Effect of matrix metalloproteinase (MMP) 19 catalytic domain on A549 in vitro phenotypes: epithelial–mesenchymal transition, migration, and invasion. (A) Schematic representation of the E213A MMP19 point mutation in the catalytic domain. (B) Pitt cohort of MMP19 expression in protein in A549 cells transfected with wild-type (WT) and the E213A mutated MMP19 construct by immunoblotting. (C) Quantitative reverse-transcriptase polymerase chain reaction was performed for markers of epithelial–mesenchymal transition. Data represent the mean ± SEM (*P < 0.05 compared with mock transfection control). (D) Immunofluorescent staining of mesenchymal markers (anti-ACTA2 and anti-VIM, green) and epithelial marker (anti-CDH1, red). Cells were counterstained with DAPI (blue). (E) Induction of A549 cell migration and invasion with expression of MMP19 WT and MMP19E213A in matrigel.

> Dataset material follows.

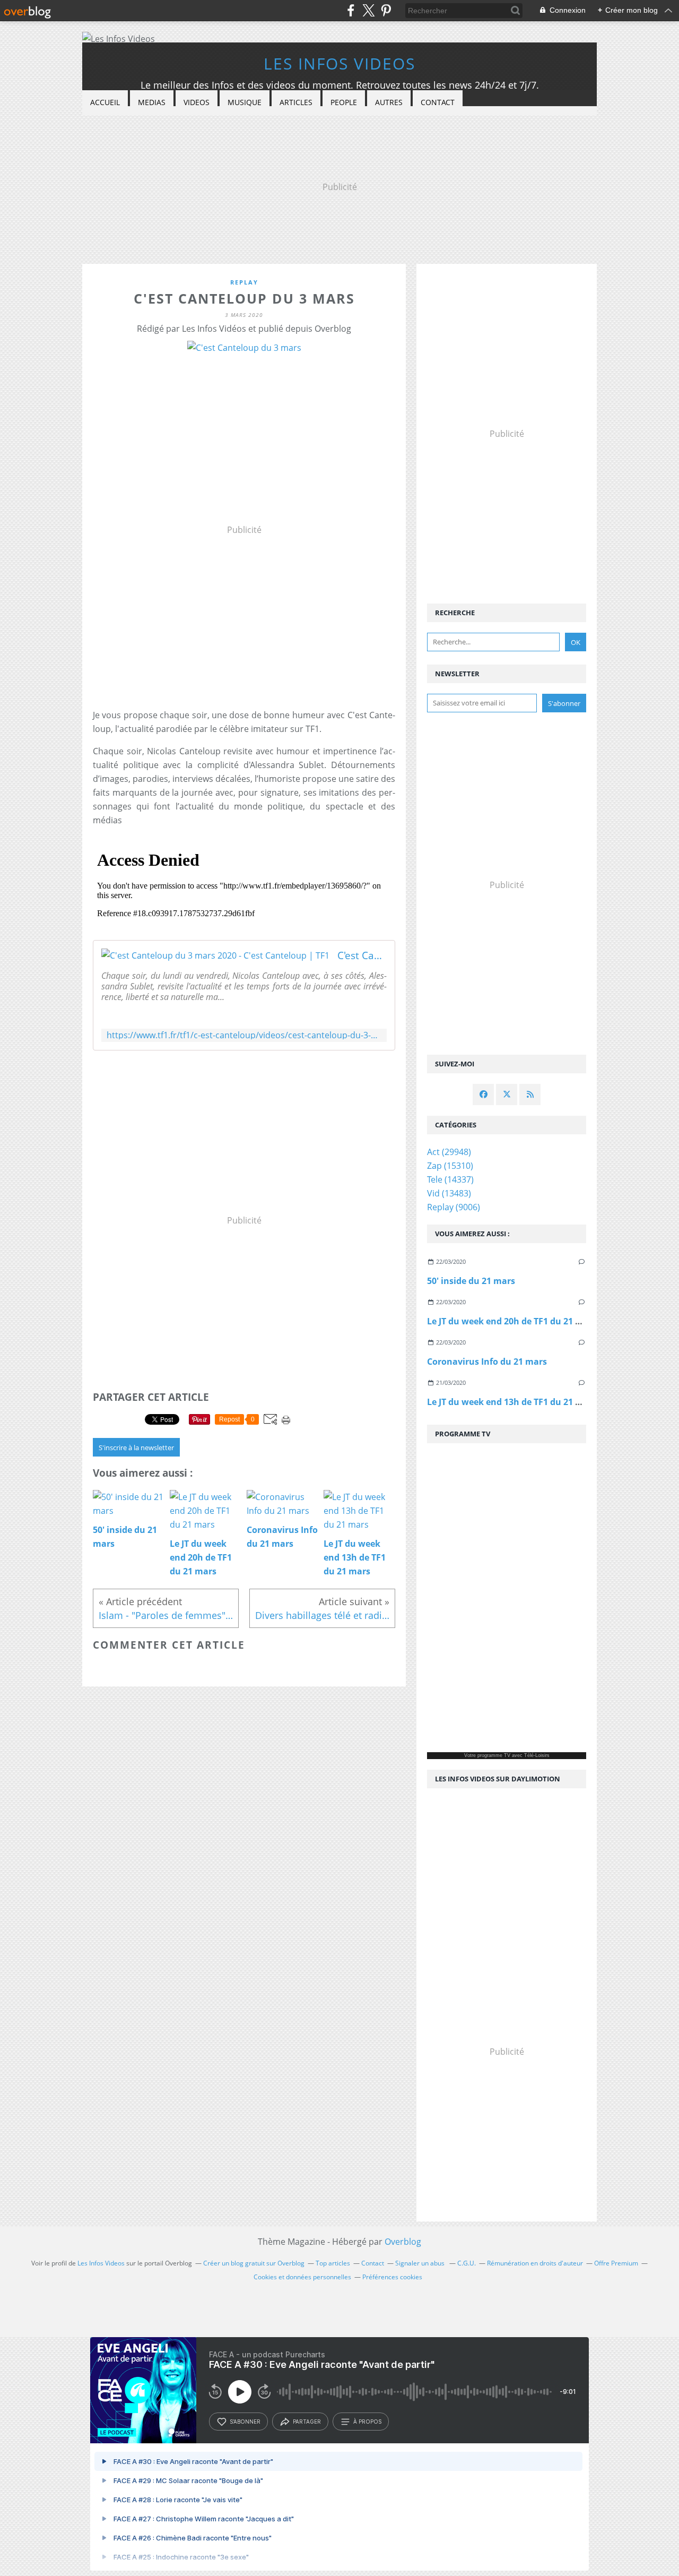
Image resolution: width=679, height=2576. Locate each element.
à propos (367, 2421)
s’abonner (245, 2421)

Data represent mean of five experiments with SEM. Five high-power fields were counted for each experiment (*P < 0.05 compared with mock transfection control). (F) Scratch assay was performed on A549 following transfection of the mock control, MMP19 WT, and the E213A MMP mutant. (G) Quantification of the gap coverage as described in the Methods section (*P < 0.05, compared with time = 0 control). ACTA2 = α-smooth muscle actin; CDH1 = E-cadherin; VIM = vimentin.

Figure 6.

Effect of matrix metalloproteinase (MMP) 19 overexpression on gene signatures associated with metastasis and prognosis gene in non–small cell lung cancer. Agilent microarray heatmaps of metastasis (A) and prognosis (B) gene expression signatures in A549 cells following stable transfection with MMP19 and vector control (P < 0.05).

Figure 7.

miR-30 regulates matrix metalloproteinase (MMP) 19 expression in A549 cells. (A) Expression of miR-30a, -30d, and -30e were down-regulated in human non–small cell lung cancer compared with corresponding normal control subjects as detected by Taqman quantitative reverse-transcriptase polymerase chain reaction (*P < 0.05; n = 15). (B) MMP19 gene expression was determined by reverse-transcriptase polymerase chain reaction in A549 cells 24 hours following transfection with antagomiR-30e oligonucleotides or controls. Data represent the mean ± SEM (*P < 0.05, n = 4). (C) MMP19 protein expression was determined by immunoblotting lysates of A549 cells 48 hours following transfection with antagomiR-30e oligonucleotides or control. (D) Quantification of MMP19 band intensity in C in ImageJ. Data represent mean ± SEM (*P < 0.05, n = 3).